Petro’s poll lead is striking but caveats are necessary. Petro is the only confirmed candidate in a very crowded field of possible contenders, which will only truly thin out in March 2022 when party and coalition primaries are scheduled. Moreover, many voters remain uninterested or undecided at this early stage of the race. Finally, there is a local precedent of early poll leaders not ultimately winning the presidency.

Petro’s biggest challenge is that he continues to generate intense resistance from the Center-Left, most pointedly from the centrist former Antioquia governor Sergio Fajardo, who was narrowly squeezed out of the 2018 presidential run-off vote by Petro. Ahead of that run-off, in which Petro was easily defeated by President Ivan Duque, Fajardo preferred to cast a blank ballot rather than vote for Petro. The two have been at loggerheads ever since.
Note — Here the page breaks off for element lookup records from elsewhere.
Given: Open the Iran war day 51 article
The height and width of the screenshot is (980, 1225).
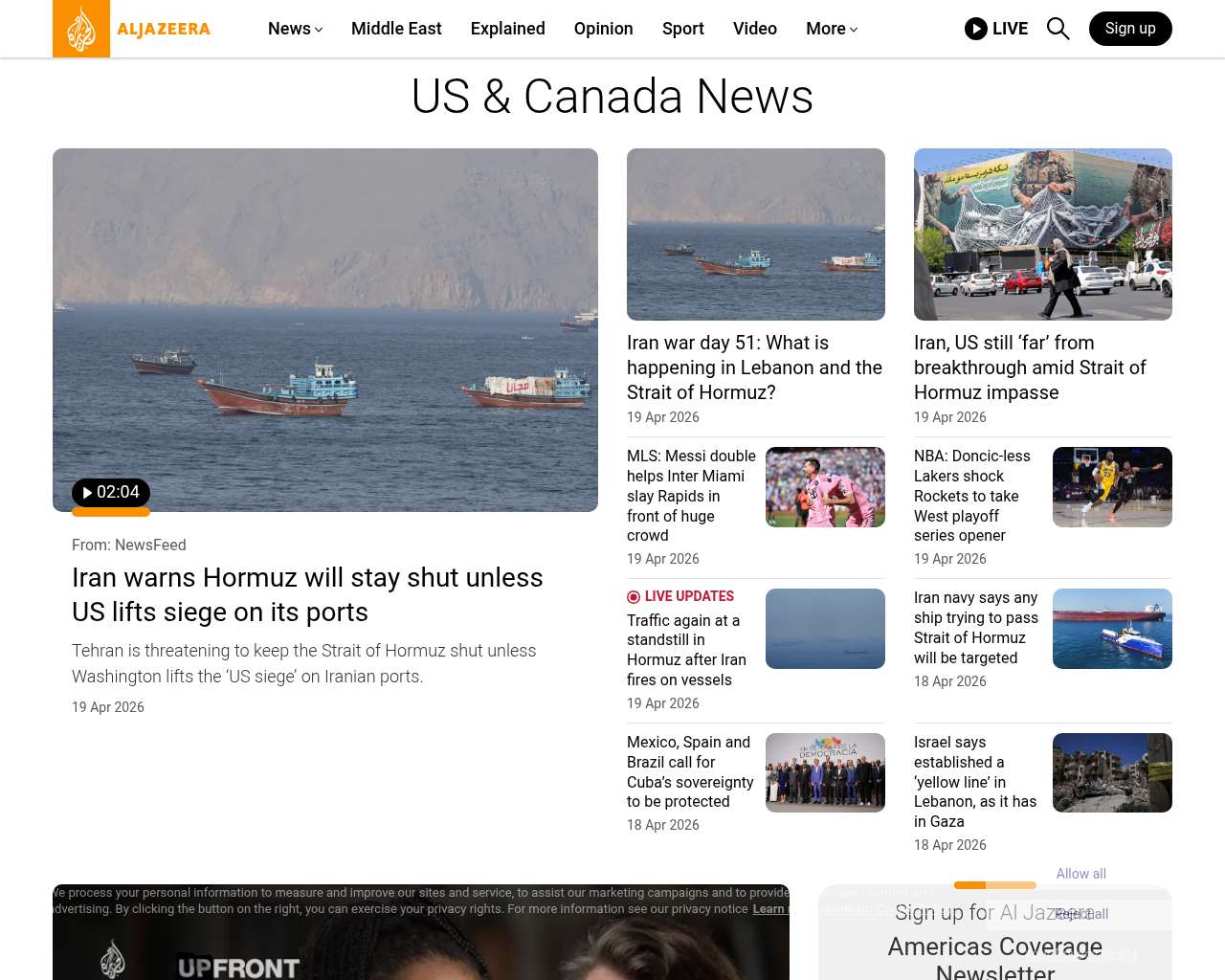Looking at the screenshot, I should [x=754, y=368].
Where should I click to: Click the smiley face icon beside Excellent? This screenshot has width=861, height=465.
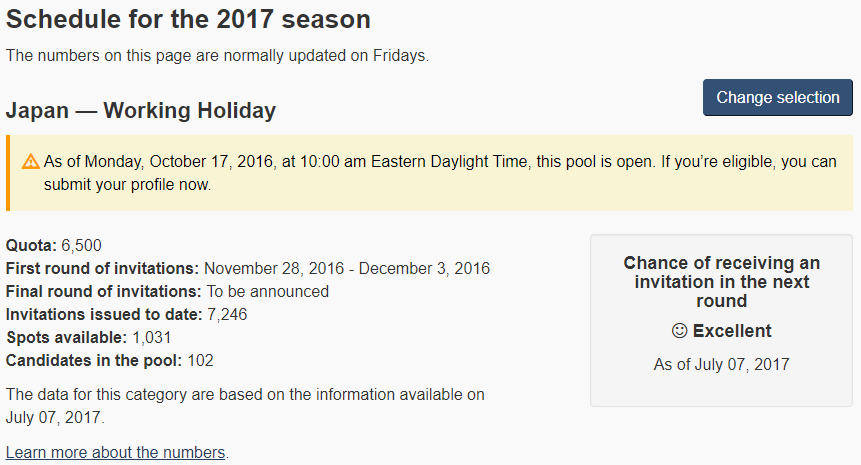(x=679, y=331)
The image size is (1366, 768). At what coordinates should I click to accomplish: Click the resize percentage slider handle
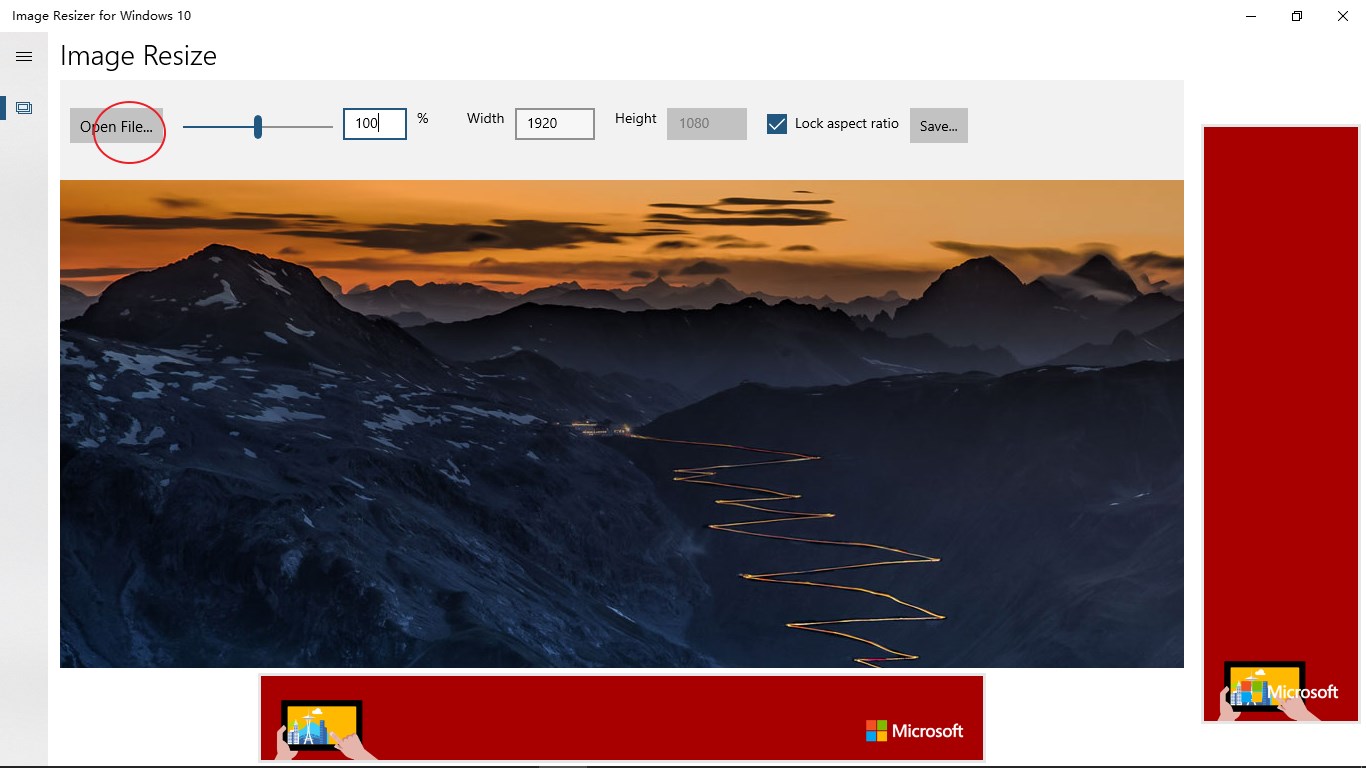[258, 126]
Petro’s problem is that he will struggle to win without support from the centerground. Following his defeat in 2018, Petro is aware of this Achilles Heel. Petro has recruited a pair of prominent former “U” party senators – Roy Barreras and Armando Benedetti – in a bid to project a more pragmatic image. More recently, there have been attempts to convince the highly-regarded former health minister and putative presidential contender Alejandro Gaviria over to Petro’s Historic Pact bloc – to no avail. Petro sees the Liberal party – which wants Gaviria as its candidate – as critical to his chances.

However, the Center-Left is organizing as an alternative to Petro. The Coalition of Hope officially launched in June with five heavyweight presidential aspirants who will compete for the nomination in the March 2022 primaries. In addition to Fajardo, the most potent of these appears to be former senator Juan Manuel Galan, the son of the assassinated 1990 presidential candidate Luis Carlos Galan. Note that the Coalition of Hope is also courting Gaviria. Meanwhile, the Green Alliance (which backed Fajardo in 2018) has not formally signed up to the new Coalition because a minority of its members favor Petro.
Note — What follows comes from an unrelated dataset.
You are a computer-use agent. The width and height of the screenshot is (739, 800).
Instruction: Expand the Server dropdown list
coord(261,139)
In this context, and if there is no significant shift in the landscape, the 2022 race could see a very similar dynamic prevail on the Left and Center-Left as in 2018. Within this space, factors that could alter the outlook include which side Gaviria and the bulk of the Liberal party settle on, and whether Petro undertakes any credible shift to pragmatism that enables him to break down resistance to his leadership. External considerations include important circumstantial factors: the Duque administration’s performance over the next few months; whether protests re-emerge; and the Right’s own fractured presidential nomination contest. At a deeper level, the key question is how the pandemic and its economic and social fallout will reverberate on public hesitancy towards Petro and the Left, which should become clearer in the months ahead.